Rata-rata ketahanan wallpaper sampai dengan 5 tahun, bahkan bisa lebih dengan perawatan yang tepat. Namun tetap saja, wallpaper juga bisa kotor, misalkan dicoret-coret si kecil atau terciprat kopi dan cairan lain. Dinding yang lembab dan rembesan air juga bisa membuat wallpaper kusam dan berjamur.

Agar tetap awet, segera bersihkan noda apapun yang menempel pada wallpaper. Tapi yang perlu diingat, membersihkan kertas pelapis dinding tidak bisa sembarangan karena salah-salah malah bisa rusak. Berikut ini tips membersihkan wallpaper agar tak membuat tekstur dan warnanya berubah.

Ikuti Panduan
Saat membeli wallpaper, mintalah diberikan panduan perawatannya. Saat wallpaper kotor, selalu mengacu pada panduan ketika membersihkannya.

sumber: midotrust.com

Bersihkan Segera
Jika wallpaper kotor, hapus noda sesegera mungkin untuk menghilangkan reaksi antara noda dan wallpaper. Selain itu, cepat membersihkan wallpaper bisa mencegah perubahan warna yang permanen.

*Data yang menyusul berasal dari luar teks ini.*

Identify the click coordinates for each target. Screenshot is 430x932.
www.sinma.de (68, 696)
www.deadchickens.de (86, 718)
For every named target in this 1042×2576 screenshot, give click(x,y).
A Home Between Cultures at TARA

Sabun dan Air Hangat untuk Noda Ringan
Bintik atau kotoran kecil dapat dihilangkan dengan sabun ringan dan air hangat. Setelah itu, bilas dengan air bersih, lalu keringkan dengan kain handuk bersih yang lembut.

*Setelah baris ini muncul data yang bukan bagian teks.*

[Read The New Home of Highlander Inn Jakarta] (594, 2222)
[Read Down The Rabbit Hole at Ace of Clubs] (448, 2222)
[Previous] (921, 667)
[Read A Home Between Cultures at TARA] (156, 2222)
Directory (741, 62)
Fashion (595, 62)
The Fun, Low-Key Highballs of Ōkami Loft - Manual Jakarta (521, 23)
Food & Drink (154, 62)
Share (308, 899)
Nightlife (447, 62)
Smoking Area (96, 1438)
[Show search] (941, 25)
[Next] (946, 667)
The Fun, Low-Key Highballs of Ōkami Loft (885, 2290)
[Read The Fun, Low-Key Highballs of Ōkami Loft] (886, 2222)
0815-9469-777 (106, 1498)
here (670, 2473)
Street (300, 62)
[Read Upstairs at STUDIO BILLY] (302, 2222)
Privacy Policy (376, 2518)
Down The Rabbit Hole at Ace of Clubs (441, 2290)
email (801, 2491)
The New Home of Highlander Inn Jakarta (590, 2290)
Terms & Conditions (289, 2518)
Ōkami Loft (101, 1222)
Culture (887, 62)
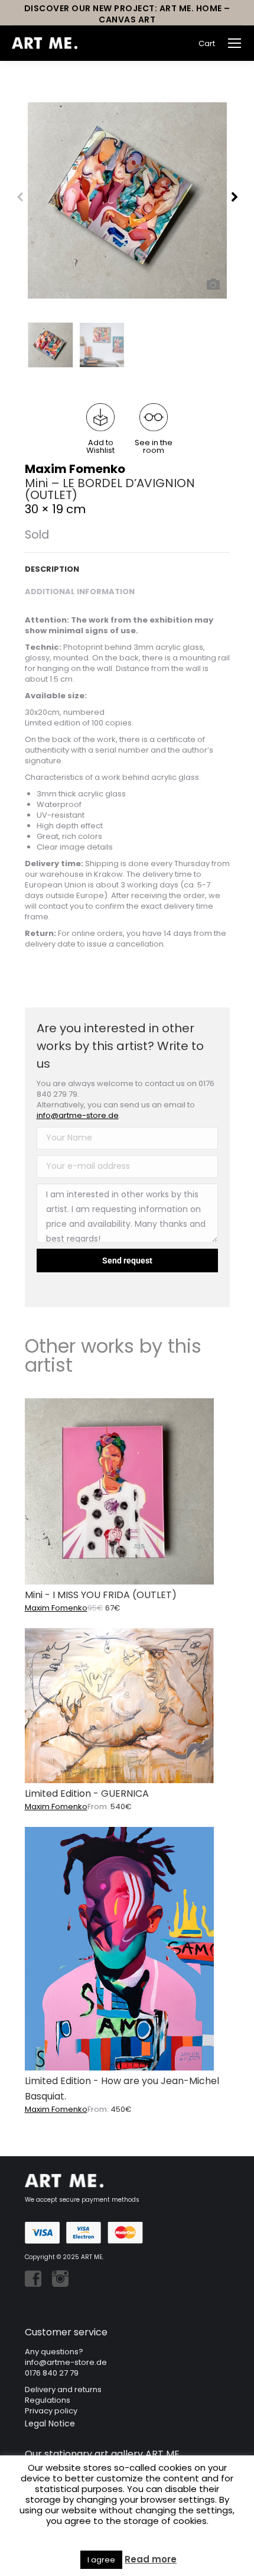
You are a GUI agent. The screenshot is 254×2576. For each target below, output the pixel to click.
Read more (151, 2559)
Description (52, 569)
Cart (206, 43)
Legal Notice (50, 2423)
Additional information (80, 591)
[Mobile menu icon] (234, 43)
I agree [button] (101, 2559)
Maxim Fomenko (75, 469)
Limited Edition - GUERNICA (87, 1793)
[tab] (127, 563)
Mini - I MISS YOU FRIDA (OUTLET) (101, 1595)
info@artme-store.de (78, 1115)
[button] (100, 428)
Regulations (47, 2400)
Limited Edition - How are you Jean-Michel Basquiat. (122, 2088)
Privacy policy (51, 2410)
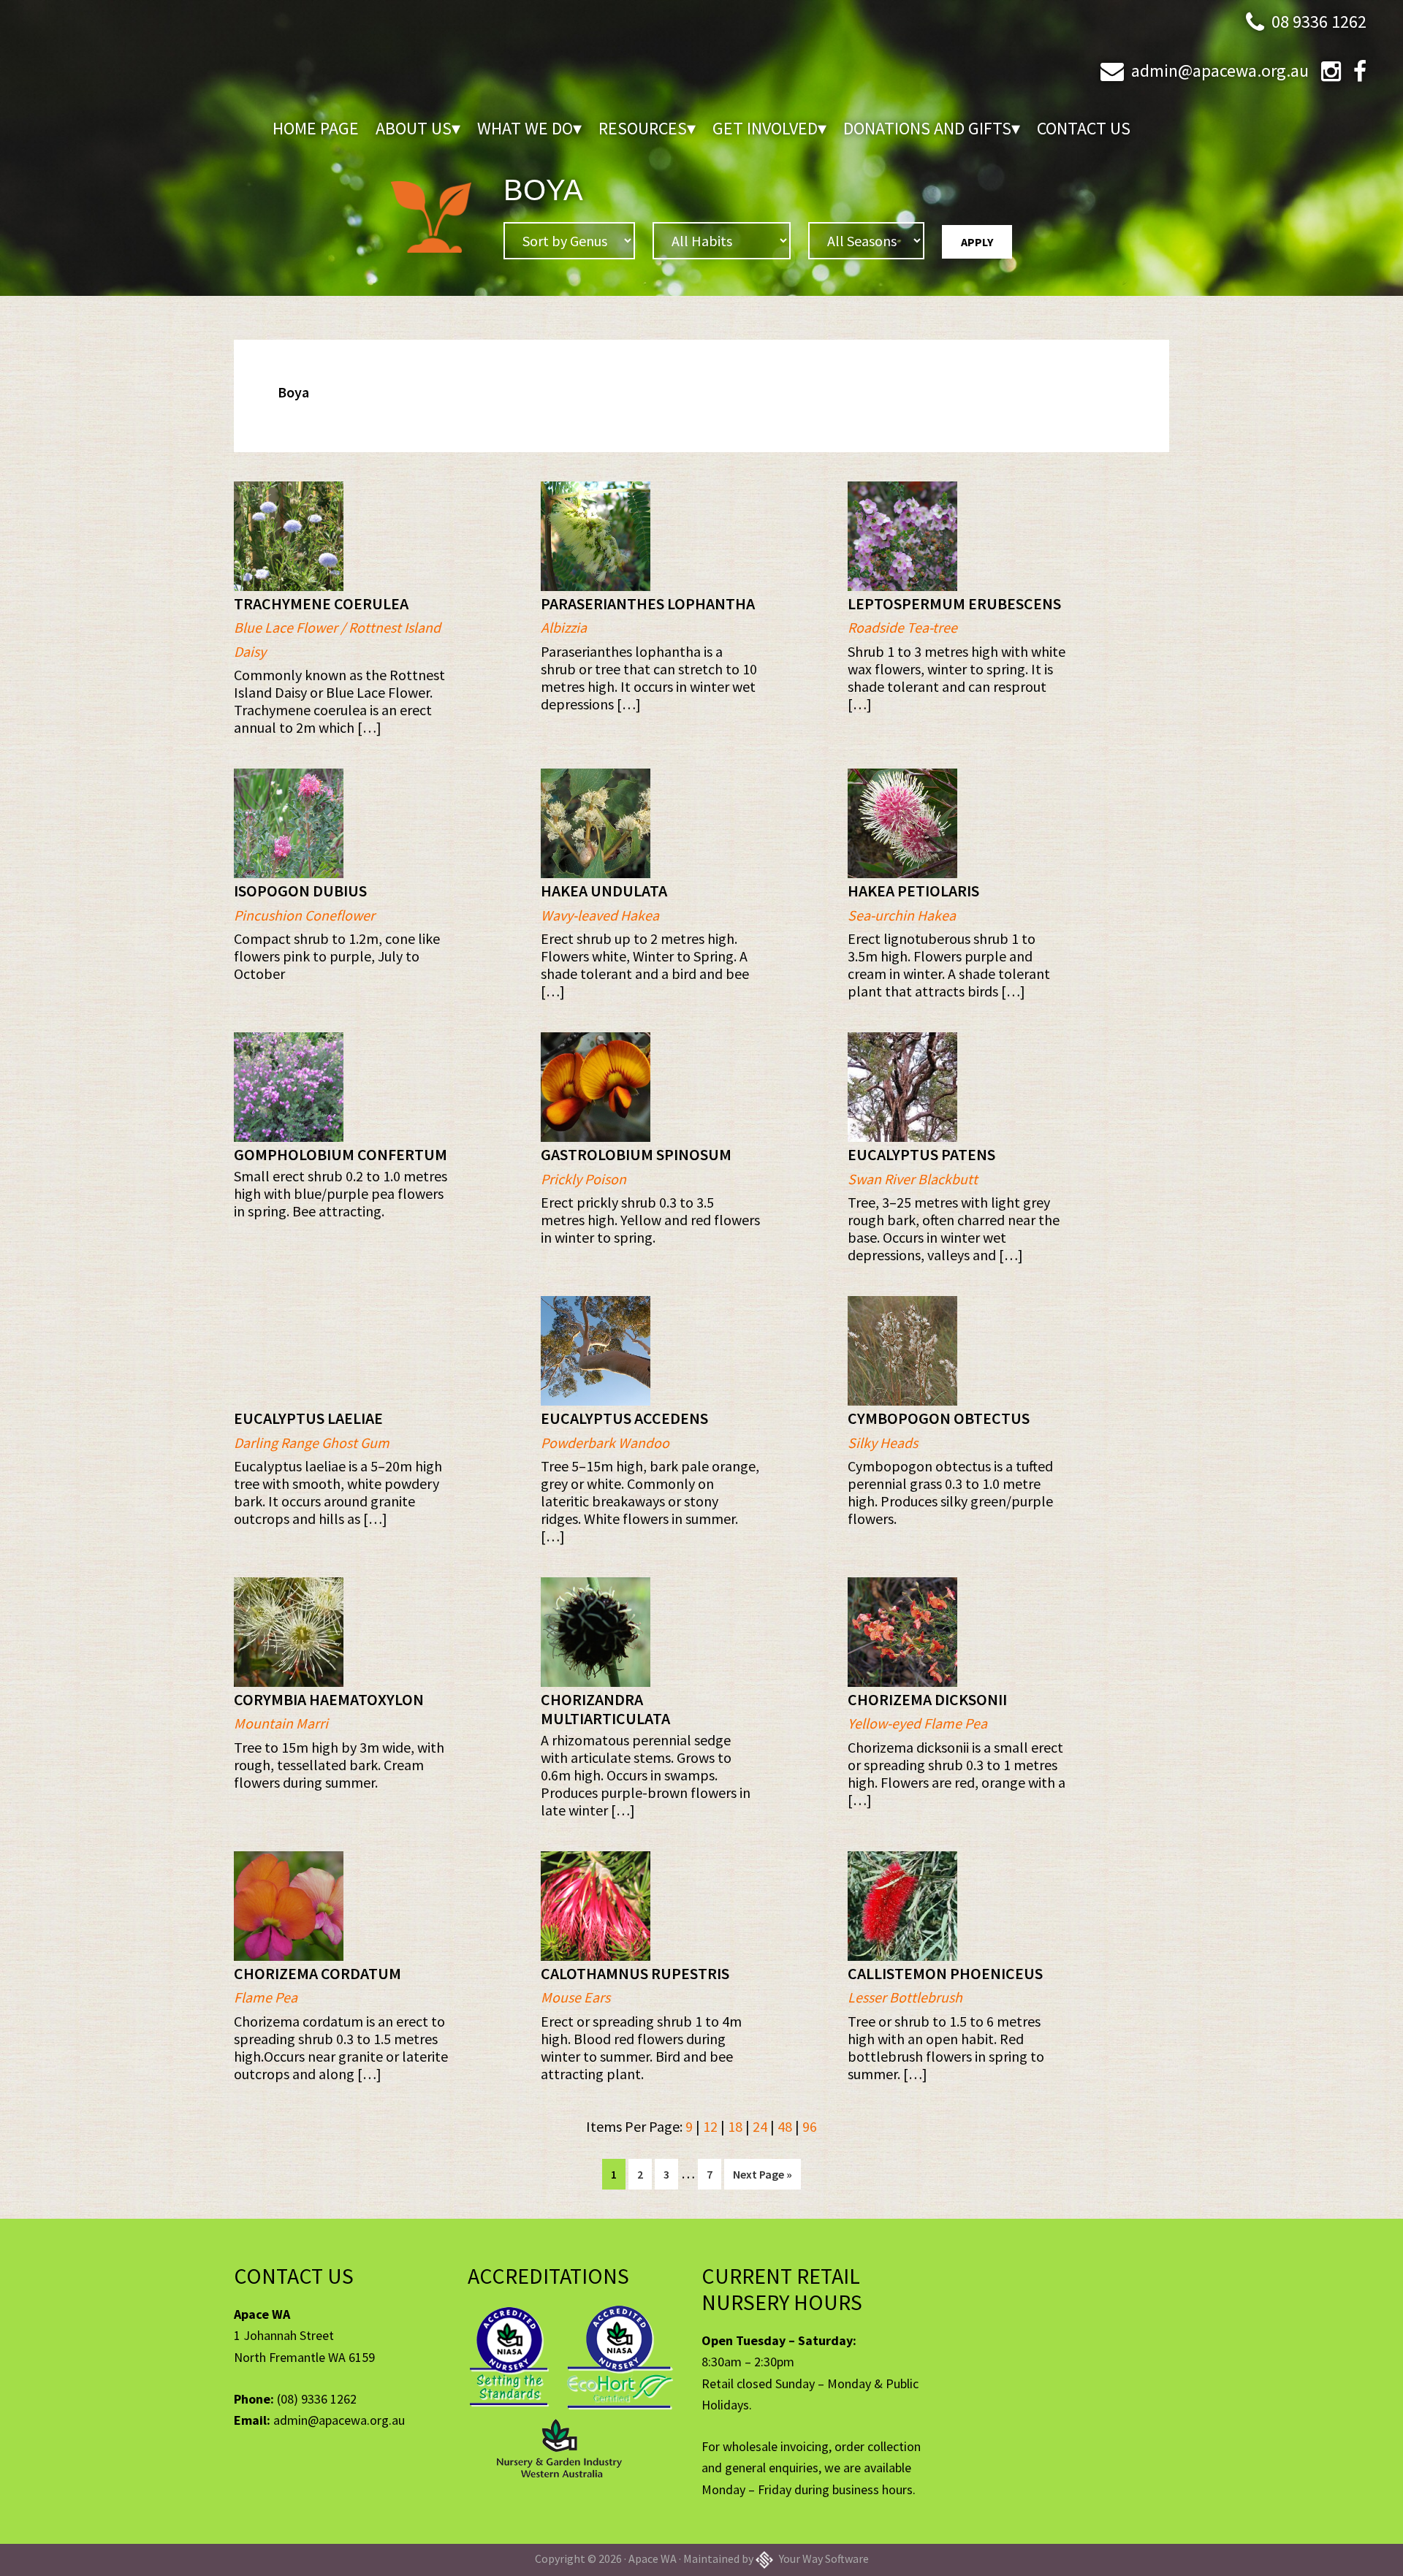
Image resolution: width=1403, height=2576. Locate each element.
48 (784, 2126)
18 (735, 2126)
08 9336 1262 (1318, 21)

Detergen untuk Noda Bandel
Gunakan deterjen dan gosok sedikit pada noda yang sulit dibersihkan, yakni pada wallpaper yang memiliki permukaan yang dalam. Namun, lebih baik coba dulu pada tempat yang tidak mencolok sebelum membersihkan seluruh kotoran. Jika tak ada reaksi buruk, lanjutkan membersihkan permukaan yang kotor.

Bilas hingga bersih setelah penggunaan deterjen. Hindari juga abrasif yang dihasilkan dari gesekan agar tidak merusak tekstur dan warna asli wallpaper.